It is said that there are many things which an executor may do before probate. 1 Bac. Abr., Executors, &c., E. 14; 3 N. H. R. 517, Strong v. Perkins. But where an administration has been granted, an individual, by virtue of being named executor in a paper purporting to be a will, cannot control the acts of such administrator except by a probate of the will. In no other way can it appear that the administration is not well granted; for the will may be entirely ineffectual by reason of a want of sanity in the testator, or because it was procured by fraud, or has been revoked, &c.

And it may well deserve consideration, whether under our Statute of July 2, 1822 (which provides that no person shall intermeddle with the estate of any person deceased, or act as the executor or administrator thereof, or be considered as having that trust, until he shall have given bond to the judge of probate), an individual named executor can do any act as such until after the probate of the will. The bonds are to be given to the judge upon the probate of the instrument.

The defendant in this case, under his first appointment as administrator might have commenced a suit upon a demand due to the estate, and have prosecuted it to judgment if the time had permitted, and no defence could have been made to it. The production of a will without probate would have been of no avail. 16 Mass. R. 442, Dublin v. Chadbourne; 1 Pick. 547, Laughton v. Atkins; 1 Pick. 114, Shumway v. Holbrook; 4 D. & E. 260, The King v. Netherseal.

So a suit might have been commenced against the defendant as administrator, on the lapse of a year; and to such suit the existence of a will without probate, or a plea that he was not rightful administrator, would have been no bar.

Payment, then, made to him, bona fide, must operate as a discharge of the debtor; and payment by him of a debt which the deceased owed, would be a valid act, for which he might retain, if the estate was solvent.

How far notice of a will might have afterwards affected his liability to a third person who was rightful executor, it is not necessary now to consider. 5 B. & Ald. 744, Woolley v.
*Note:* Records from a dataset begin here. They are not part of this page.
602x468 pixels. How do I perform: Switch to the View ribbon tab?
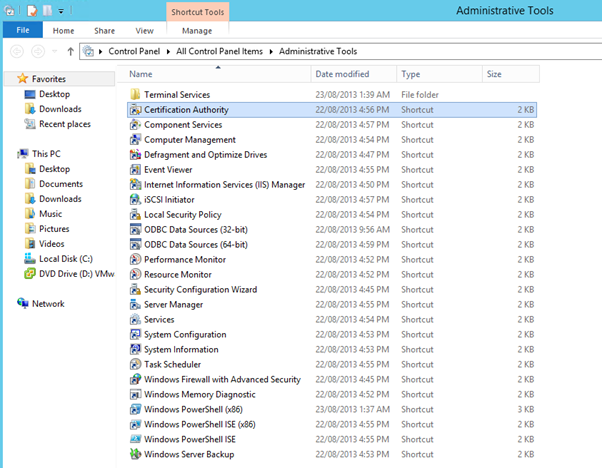144,31
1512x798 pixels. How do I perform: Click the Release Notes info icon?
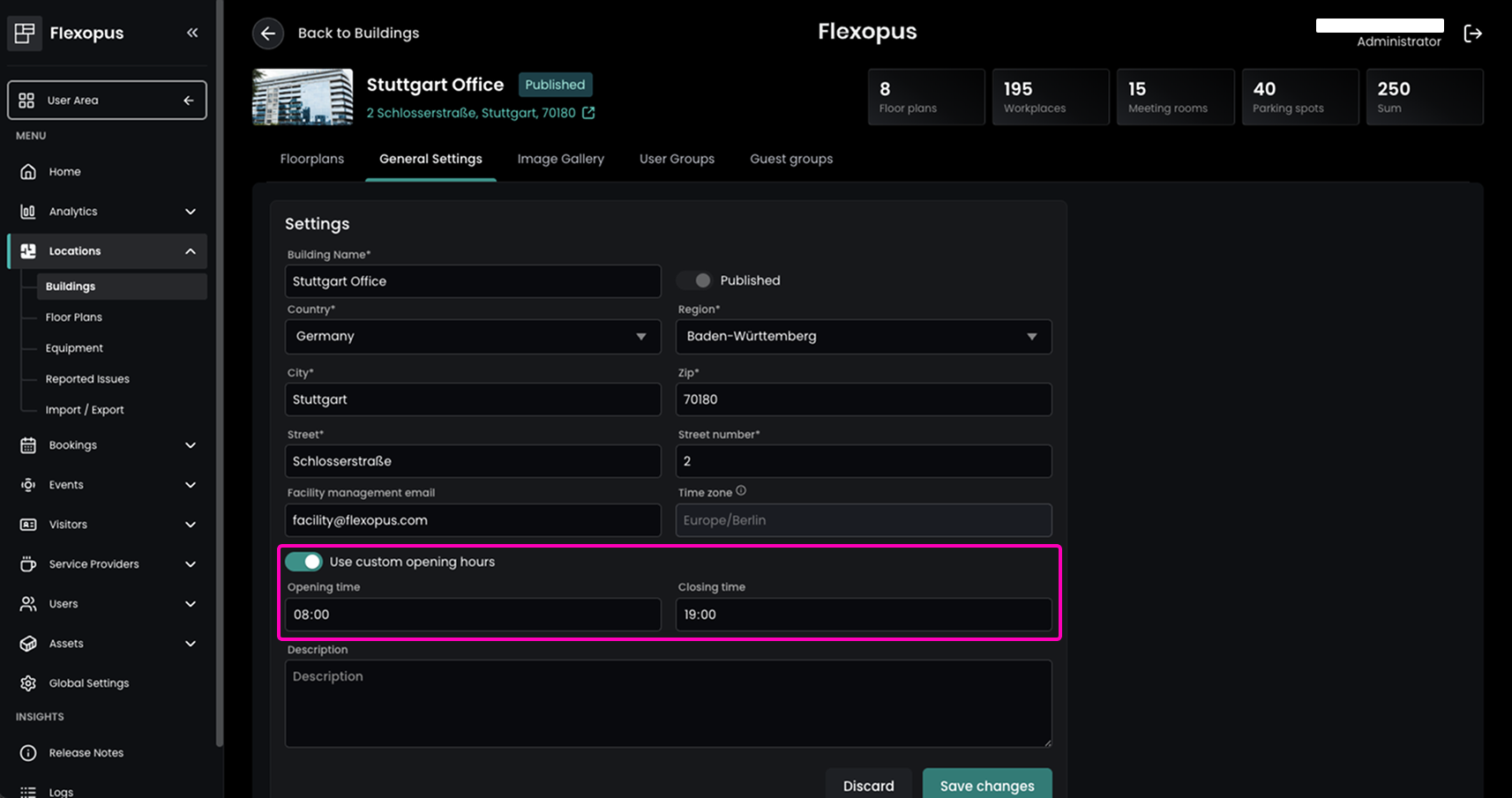pyautogui.click(x=28, y=753)
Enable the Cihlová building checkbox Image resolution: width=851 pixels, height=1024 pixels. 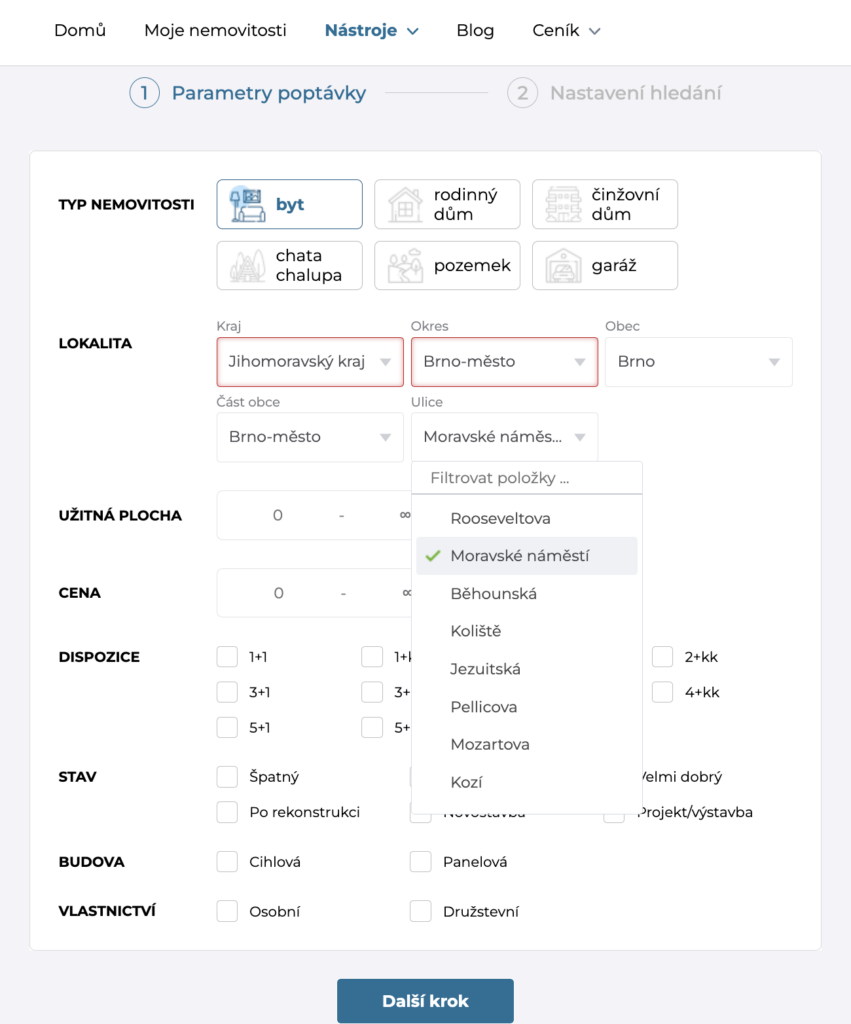228,862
Clark.

Had this suit been commenced against him as administrator after the lapse of a year without the production of the will, he must have plead to the merits. Perhaps had the will in such case been proved before trial, and a third person been executor, he might have plead the matter in bar of the further maintenance of the suit.

But we see no sound principle upon which he could have done this, had he himself, being the executor, taken letters testamentary during the pendency of the suit. There would in such case be no sufficient reason why the suit, which had been well commenced, should be defeated, in order that another should be instituted against him for the

same cause, describing him as executor instead of administrator. 5 N. H. R. 342, Giles v. Churchill. He might have paid as administrator, and been protected. He might continue the defence, if he thought proper, under his character as executor.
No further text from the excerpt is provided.